• **Supplied material**
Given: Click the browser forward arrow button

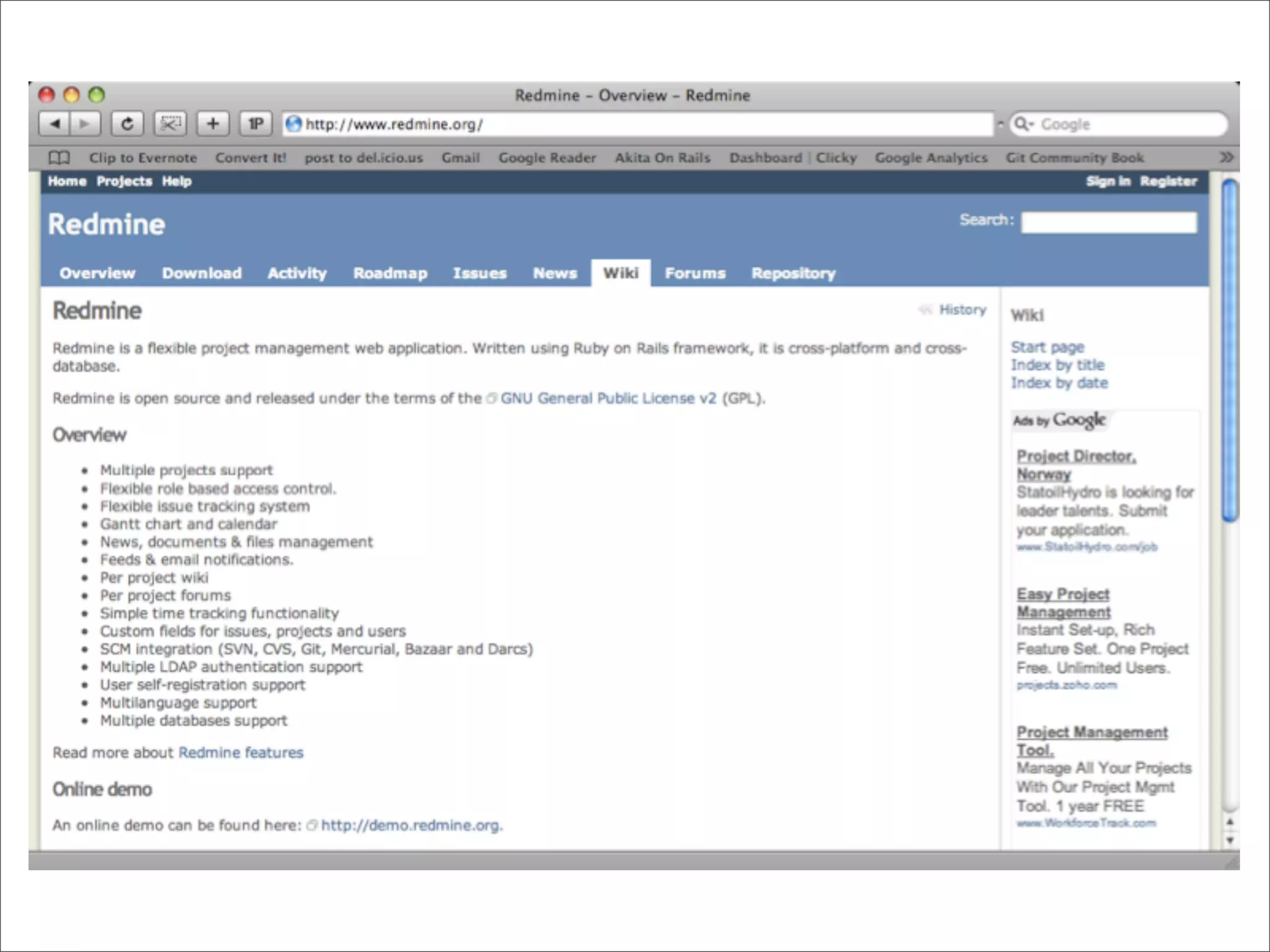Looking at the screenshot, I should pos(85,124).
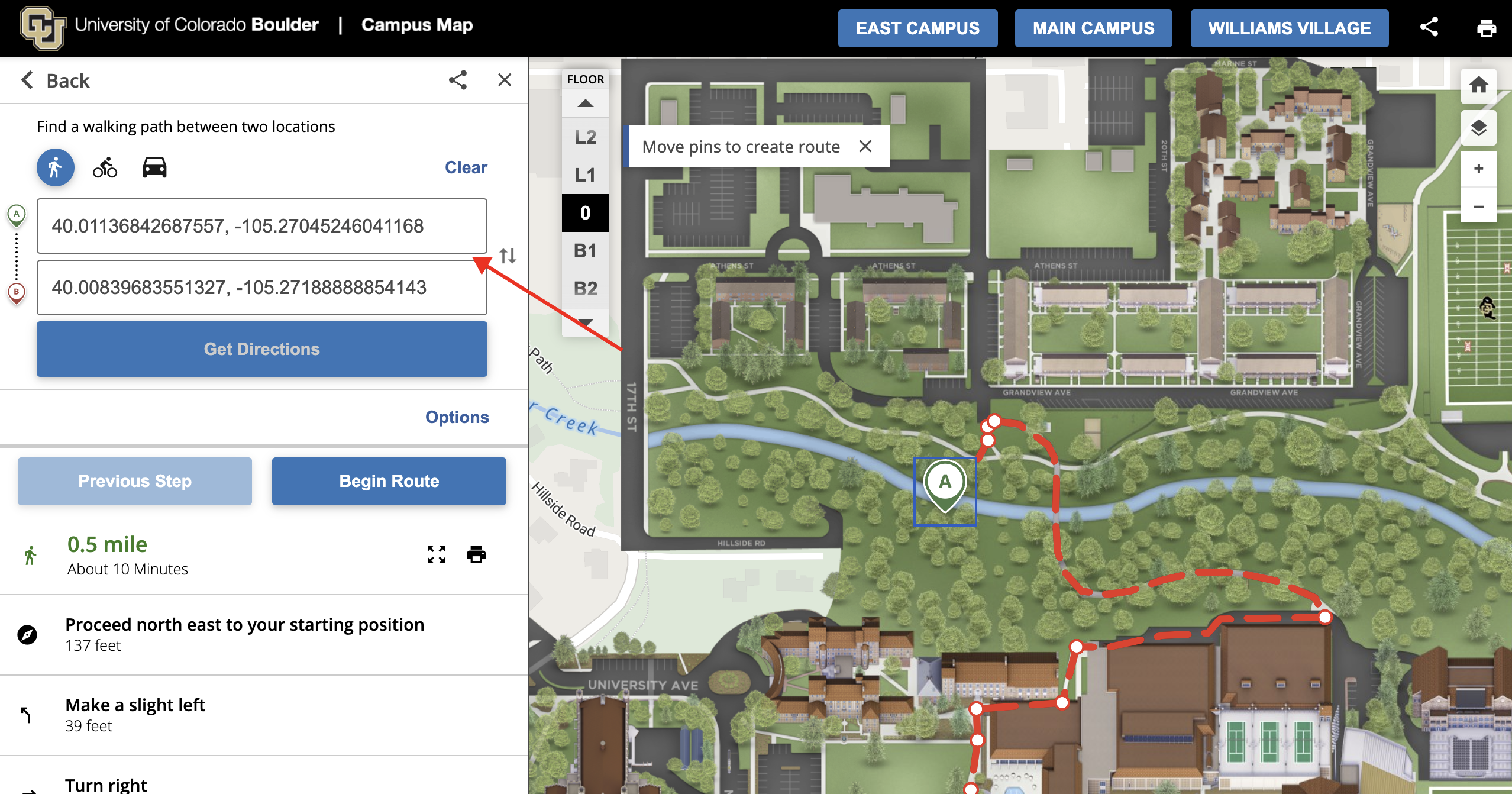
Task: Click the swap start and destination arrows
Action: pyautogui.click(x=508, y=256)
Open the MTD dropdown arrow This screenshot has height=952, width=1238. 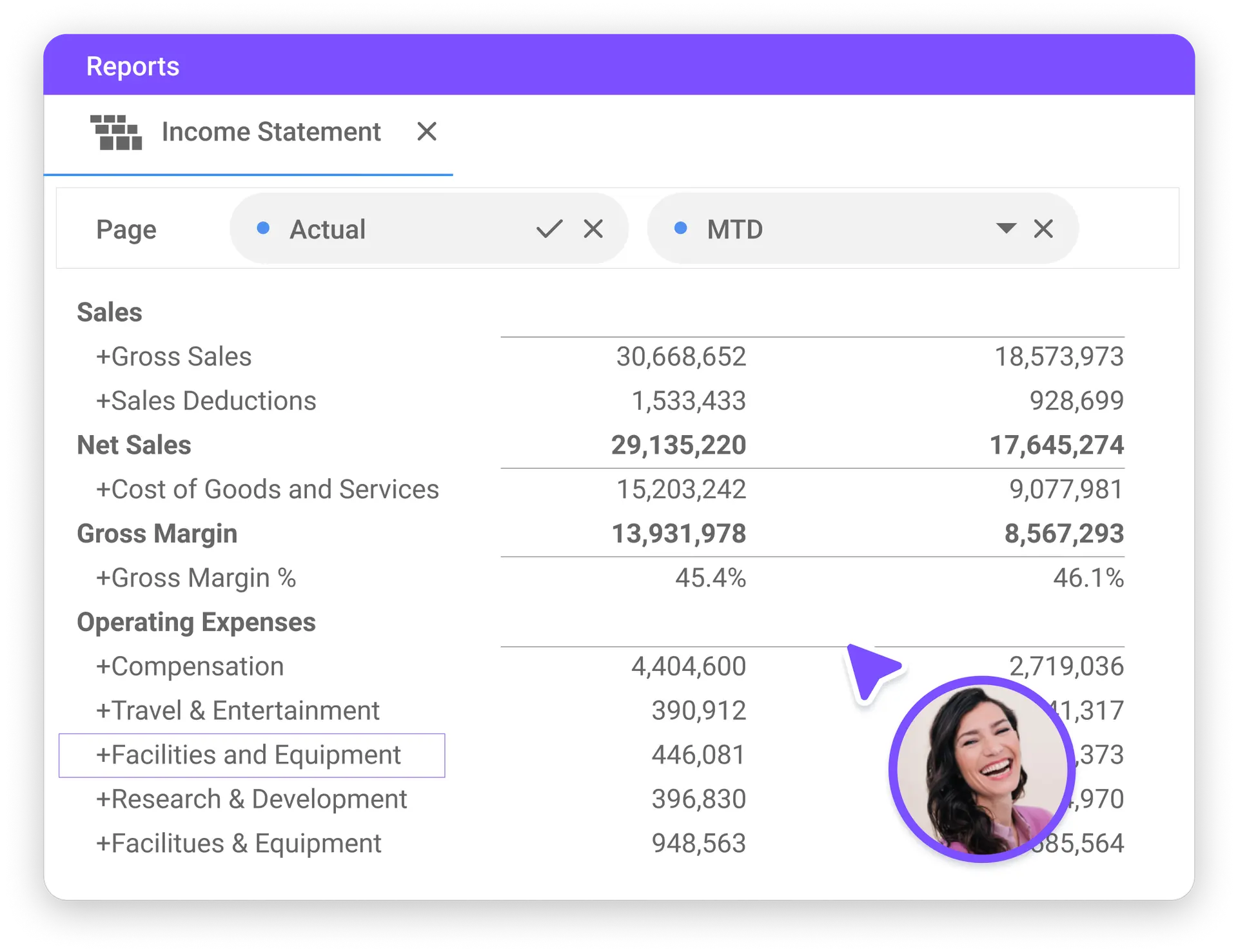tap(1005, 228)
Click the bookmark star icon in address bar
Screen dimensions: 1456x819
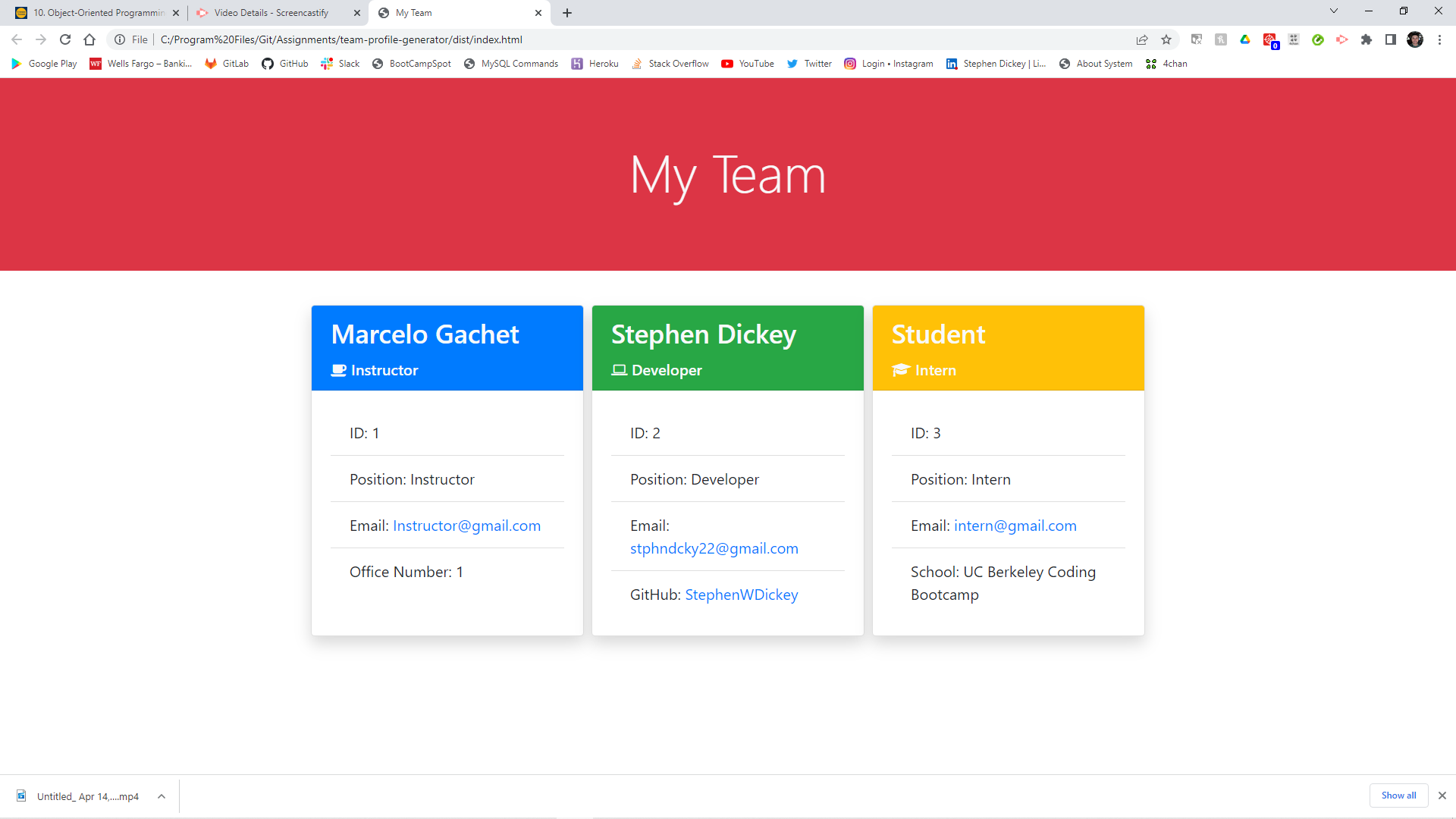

• **Task prompt**
What is needed is an exact copy of the lines from the one with "Click the bookmark star icon in address bar" through the end of the data above, both included, minus any pictures.

• **Result of this task**
Click the bookmark star icon in address bar
Screen dimensions: 1456x819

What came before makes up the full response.